Querem, por isso, "garantir a segurança dos doentes e dos profissionais através do reforço de medidas concretas que envolvem também uma comunicação concreta e clara". Referem-se a "linhas de apoio técnico e psicológico já existentes, e com os utentes, através de um sistema de informação mais direto - reforçado nos próprios serviços e através do Portal do Utente do CHULC (a plataforma digital, composta por determinadas valências que evitam deslocações desnecessárias ao hospital, e que conta já com mais de dez mil inscritos)".

"O próximo inverno é o maior desafio que os nossos hospitais irão ultrapassar"

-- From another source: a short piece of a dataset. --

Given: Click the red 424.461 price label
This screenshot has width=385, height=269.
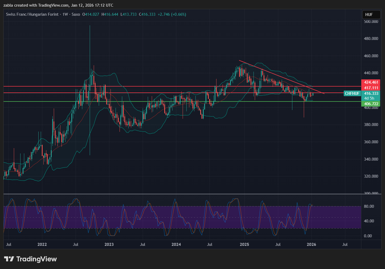Looking at the screenshot, I should coord(371,82).
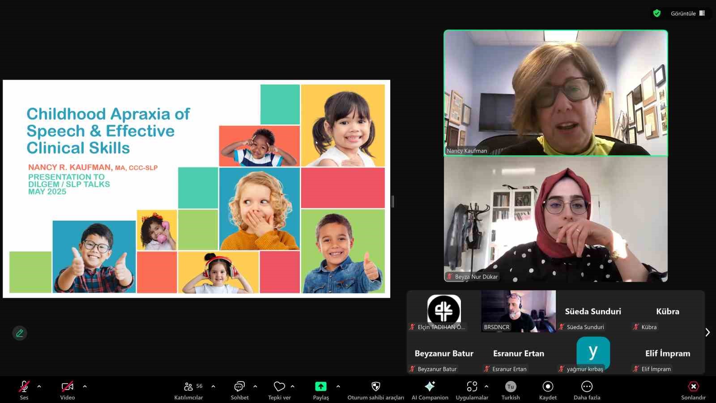Expand audio options arrow beside Ses

(39, 386)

Estas e outras orientações poderão estar incluídas no Plano de Inverno nacional que está a ser preparado pelas autoridades de saúde, não havendo ainda data oficial para apresentação do mesmo. O que se sabe em linhas gerais, referidas pela secretária de Estado adjunta da Saúde, Jamila Madeira, em conferência de imprensa a 15 de julho, é que este projeto deverá envolver a continuação do reforço de recursos humanos, da reserva nacional estratégica e de meios para a medicina intensiva e para a saúde pública. Para além de um aumento da capacidade laboratorial do país e de um investimento na área da telessaúde.

Certa é a preocupação de todos com o período que se avizinha. Se até aqui o Serviço Nacional de Saúde garantiu sempre resposta aos doentes urgentes e aos infetados/suspeitos de covid, uma nova vaga pandémica pode trazer novas dificuldades, que começam a ser antecipadas a partir da experiência vivida noutros países.

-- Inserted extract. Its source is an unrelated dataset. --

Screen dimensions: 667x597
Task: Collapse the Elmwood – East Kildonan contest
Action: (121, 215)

Para o presidente dos hospitais de Santa Maria e Pulido Valente, "o próximo inverno é o maior desafio que os nossos hospitais irão ultrapassar", porque "o período covid vai coincidir com um período de alta nas outras áreas não covid, contrariamente ao que aconteceu neste primeiro momento. Até aqui, nós tivemos menos afluência de patologias noutras áreas. Temos de nos preparar muito bem".

Alexandre Lourenço, o presidente da Associação Portuguesa de Administradores Hospitalares, reforça: "Vamos conviver com infeções respiratórias bastante alargadas na comunidade. E essas infeções respiratórias, quer pela perceção dos doentes quer pelo tratamento inicial que terão nos hospitais, têm um volume completamente diferente."

"Vamos conviver com situações de muita pressão sobre o sistema de saúde", antevê Alexandre Lourenço.